722 - Journal d'un conscrit (7) [in memoriam J.-M.]
23 octobre 1983 [suite]
Je me suis pesé dans une pharmacie : par rapport au poids que j’avais en rentrant ici, je n’ai perdu que deux petits kilos, résultat si l’on peut dire « maigre » ; sans doute ai-je récupéré la semaine dernière — d’autant que j’ai plutôt beaucoup bouffé durant le dernier week-end — ce que j’avais perdu la semaine précédente…)
J’ai dépensé beaucoup d’argent et d’énergie durant ce quartier libre sans trouver le plaisir escompté. Je vais tenter d’en obtenir tout de même un autre cet après-midi. Au moins, si cela se fait, aurais-je le plaisir d’être habillé — car je trouve très humiliant de devoir traîner à longueur de journée en pyjama, mules, robe de chambre uniformisés.
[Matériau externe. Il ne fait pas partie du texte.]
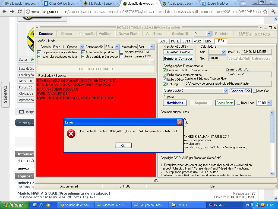Toggle Emitir som de BEEP ao terminar
278x209 pixels.
coord(165,70)
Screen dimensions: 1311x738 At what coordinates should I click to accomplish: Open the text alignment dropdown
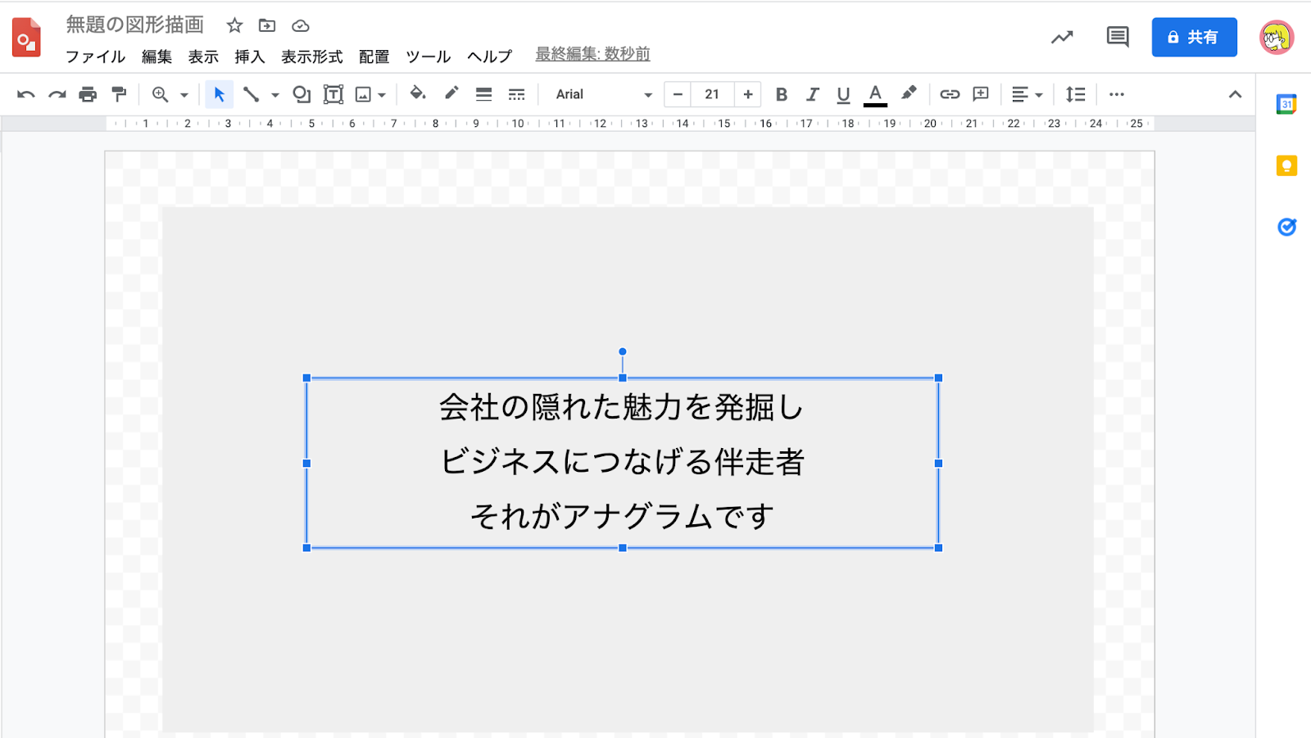pyautogui.click(x=1026, y=95)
Retrouver SES habits est incroyablement bon, et c’est comme si l’on recouvrait son entière personnalité…
Il m’est beaucoup plus difficile de lire, à présent. C’est ravi que j’ai relu le Ravissement de Lol V. Stein dont la plupart des pages m’éblouissent par leur [densité stylistique], à la fois baroque et nue — sous l’emblème d’une brûlure et à son image, quelque chose comme du feu tuméfié ; seule Duras écrit comme cela toute une banalité flamboyante, sans lasser : j’ai eu du mal à refermer le roman. Lu également Là-bas de Huysmans, un policier de facture classique — efficace, mais tout de même morne —, poursuis le livre de Kafka duquel j’ai extrait les citations de ma dernière lettre et, enfin, lu le Fauteuil hanté de Gaston Leroux — que je t’ai emprunté, J.-M. (j’étais un peu déçu d’ailleurs). J’ai des regrets de mon ancienne cadence de lecture, beaucoup plus fructueuse.
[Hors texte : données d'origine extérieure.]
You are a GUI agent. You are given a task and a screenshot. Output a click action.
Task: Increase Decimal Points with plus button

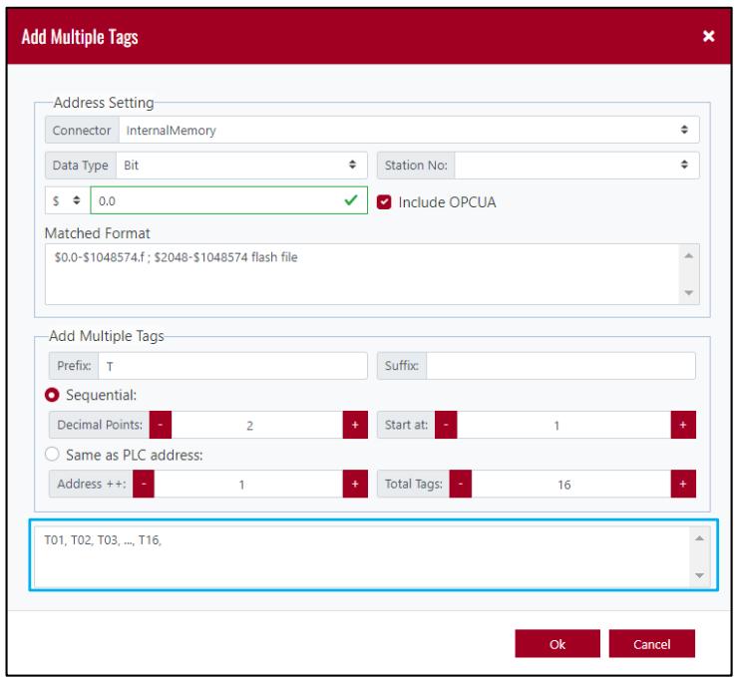tap(355, 425)
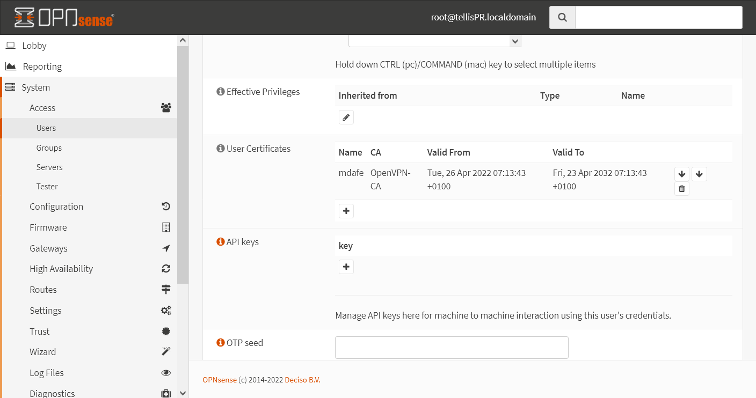
Task: Click the info icon next to API keys
Action: (220, 241)
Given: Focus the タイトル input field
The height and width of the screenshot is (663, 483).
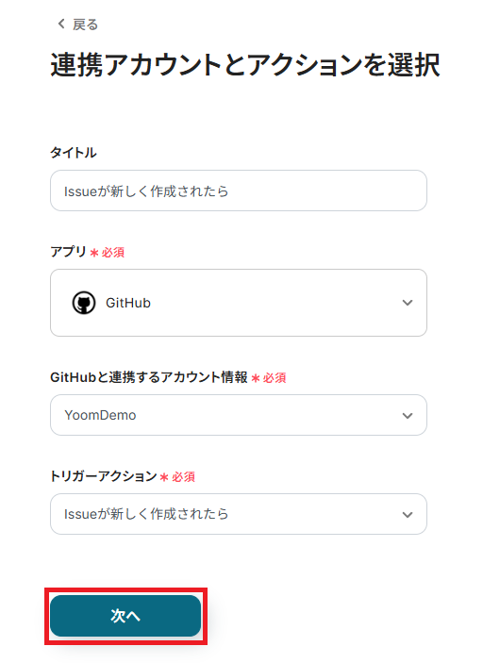Looking at the screenshot, I should (239, 191).
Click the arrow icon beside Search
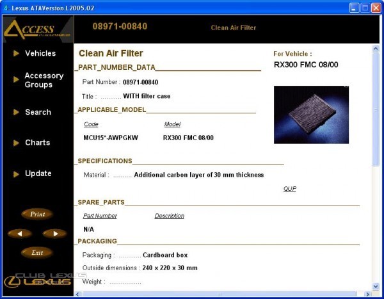Image resolution: width=384 pixels, height=299 pixels. pos(16,112)
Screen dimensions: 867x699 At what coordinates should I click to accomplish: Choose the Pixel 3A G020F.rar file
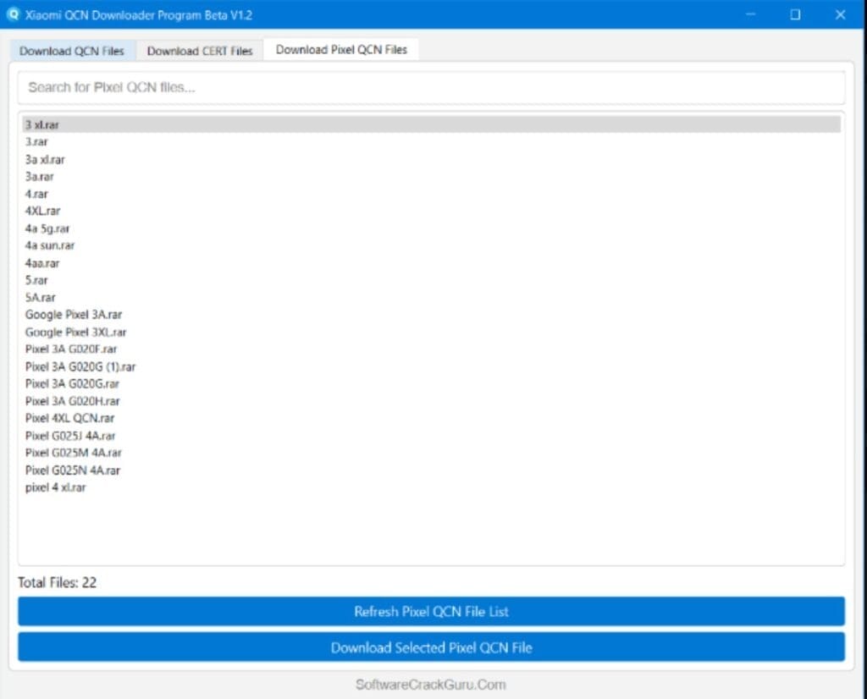pos(71,349)
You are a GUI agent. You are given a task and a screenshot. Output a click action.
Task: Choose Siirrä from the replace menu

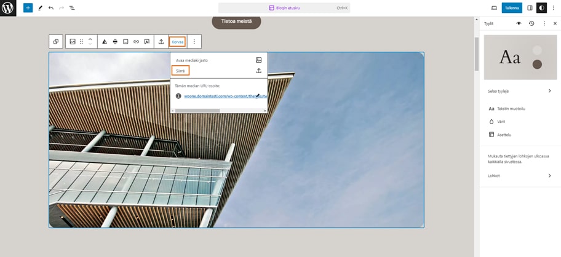coord(180,71)
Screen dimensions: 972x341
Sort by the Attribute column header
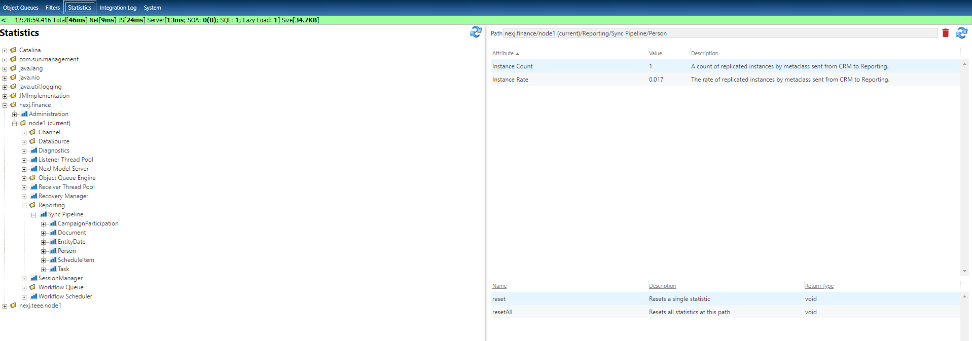point(502,53)
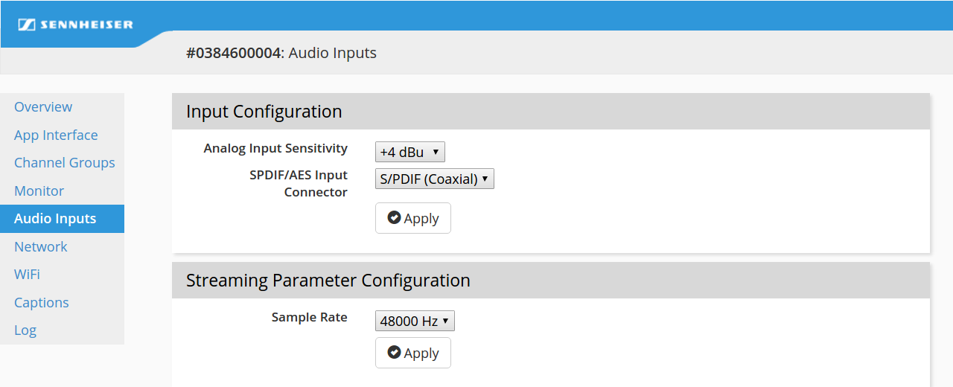Click the Streaming Parameter Configuration header
This screenshot has height=387, width=953.
point(328,281)
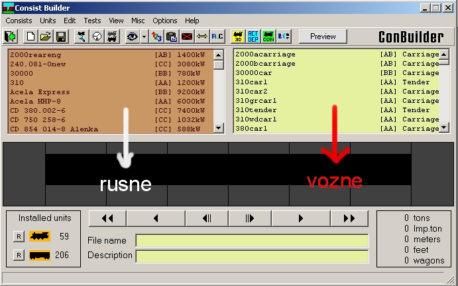The height and width of the screenshot is (286, 458).
Task: Click the File name input field
Action: 252,240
Voilà. Quelques-unes de mes nouvelles. Je ne sais si je tiendrai longtemps à ce rythme, même s’il semble que je sois de plus en plus déterminé : je redoute encore je ne sais quel compromis de mon inconscient… La suspicion que je risque d’encourir à l’égard de mon symptôme est une épreuve qui me sera des plus difficiles, je le sais par avance. Bref, je joue de plus en plus serré, et je ne peux m’empêcher d’avoir peur… Peur que cela rate, ou que j’abandonne. Mais, avec ces doutes qui me prennent très souvent, alterne un espoir immense, celui de réussir à me faire réformer, l’idée de faire un an d’armée me devenant de plus en plus insupportable à mesure que passe le temps…
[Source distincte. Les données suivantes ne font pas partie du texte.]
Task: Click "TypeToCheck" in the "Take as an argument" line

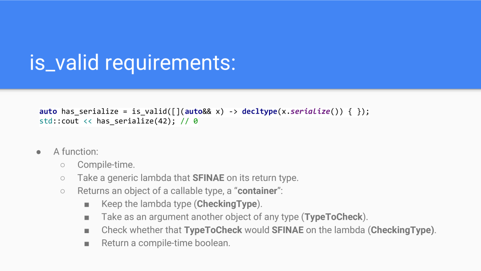Action: pos(334,217)
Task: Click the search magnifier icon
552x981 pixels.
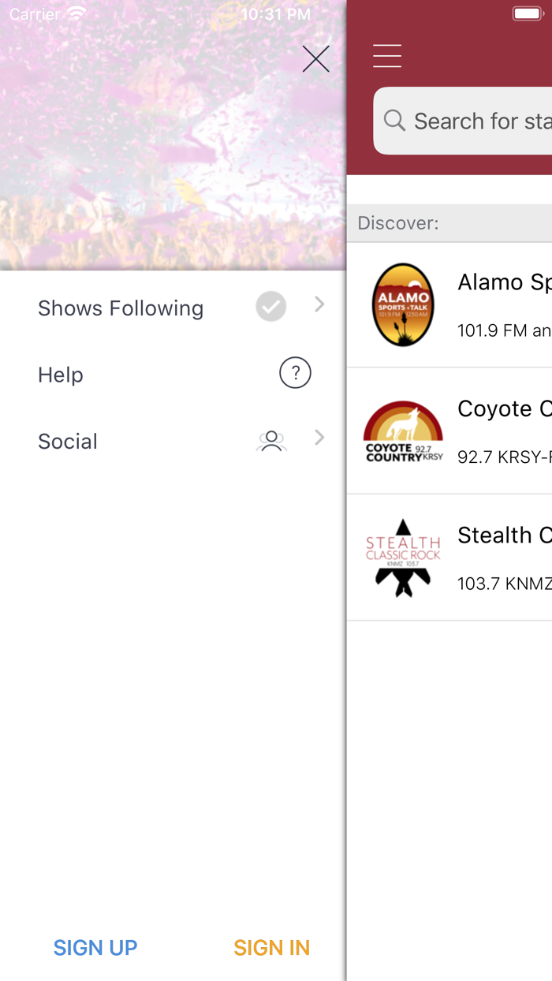Action: [393, 121]
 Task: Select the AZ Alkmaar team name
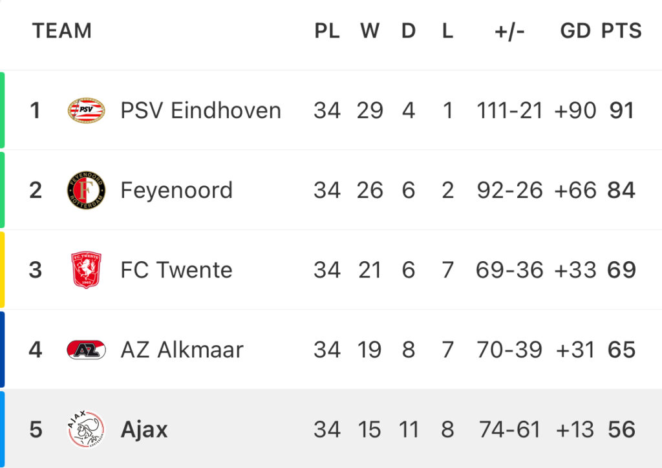tap(182, 350)
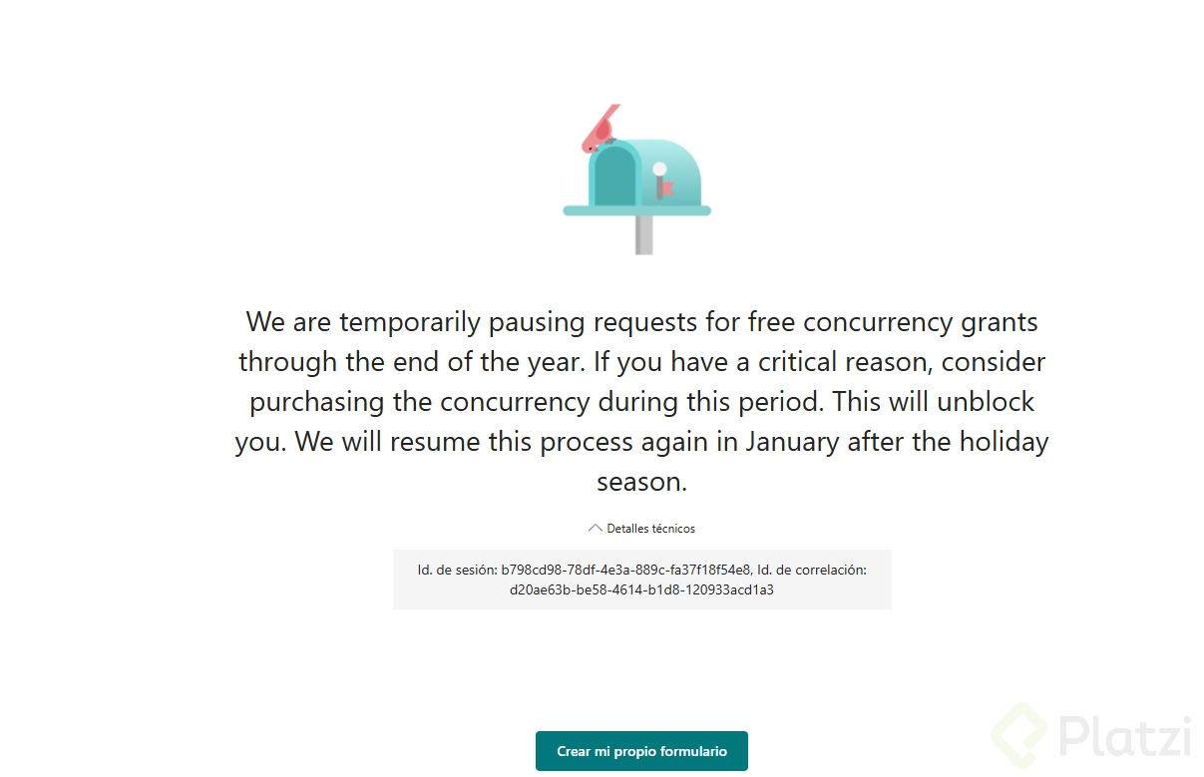Click the gray technical details box
1204x777 pixels.
coord(641,580)
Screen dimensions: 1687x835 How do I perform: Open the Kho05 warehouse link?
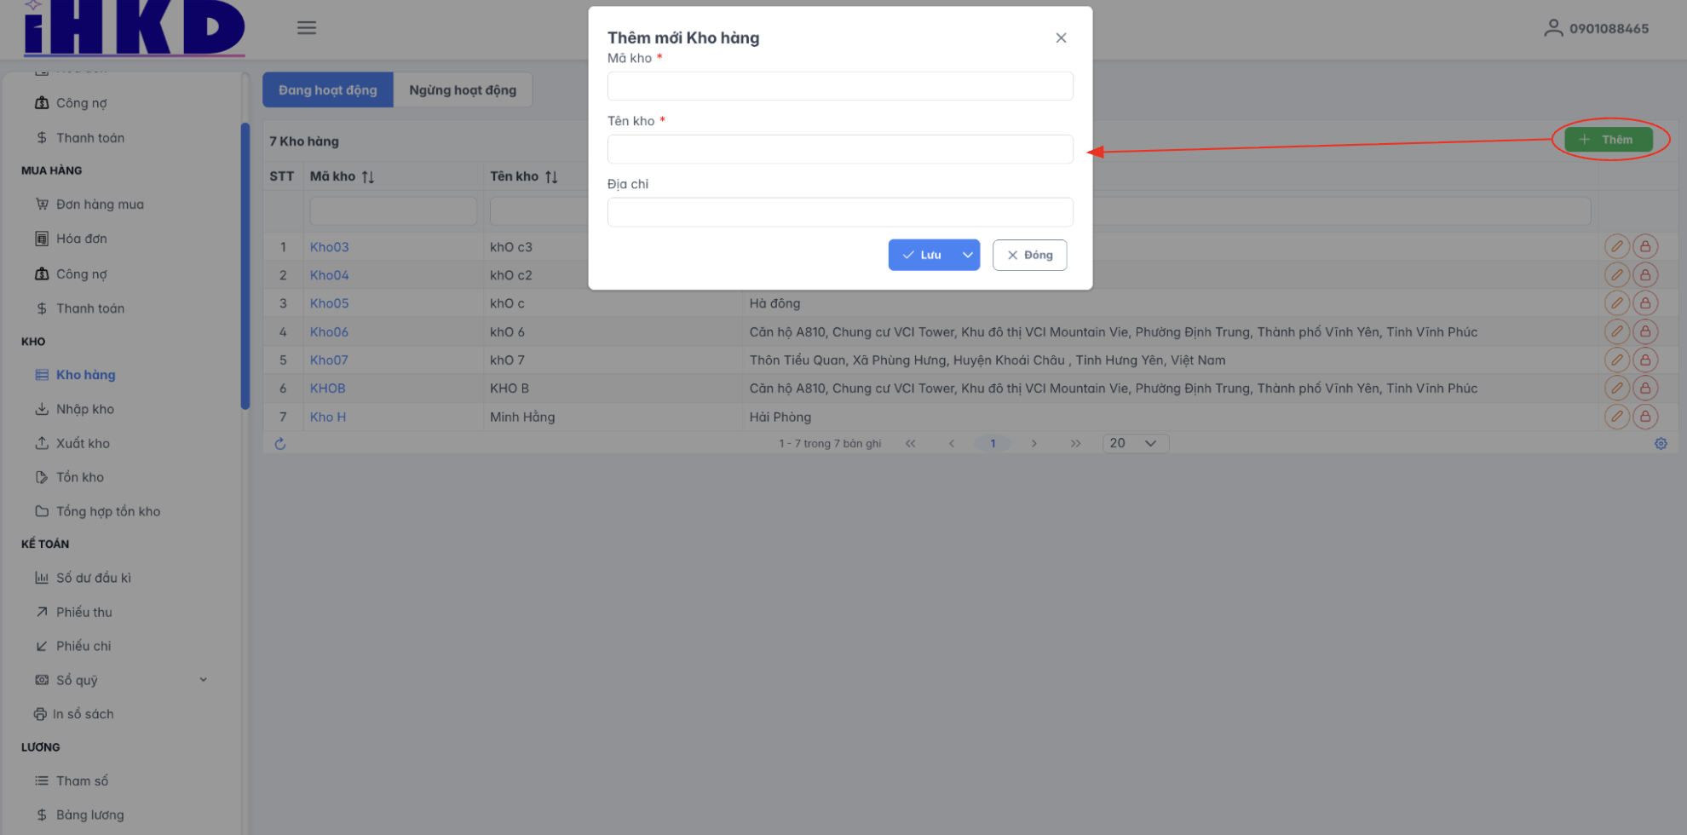(x=329, y=303)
Au mieux, j’aurai une permission la semaine prochaine et peut-être — en raison de la Toussaint er selon les bruits qui courent — sera-t-elle de cinq jours. Mais je suis très superstitieux à tout propos et n’ose y croire encore. (Sans doute si l’on me met en observation dans un service de neuropsychiatrie n’y aurais-je pas droit ; mais, dans ce cas, sans doute irais-je à **** ; et puis la perspective de cinq jours de permission s’efface lorsqu’on songe que l’on pourrait y retrouver sa liberté)…
Quoi qu’il en soit, je suis tout à l’attente d’être rendu à ma vie personnelle, de rentrer à ****, de vous voir. En attendant ce moment, et quel que soit le temps qu’il mette à venir, je vous envoie toutes mes amitiés.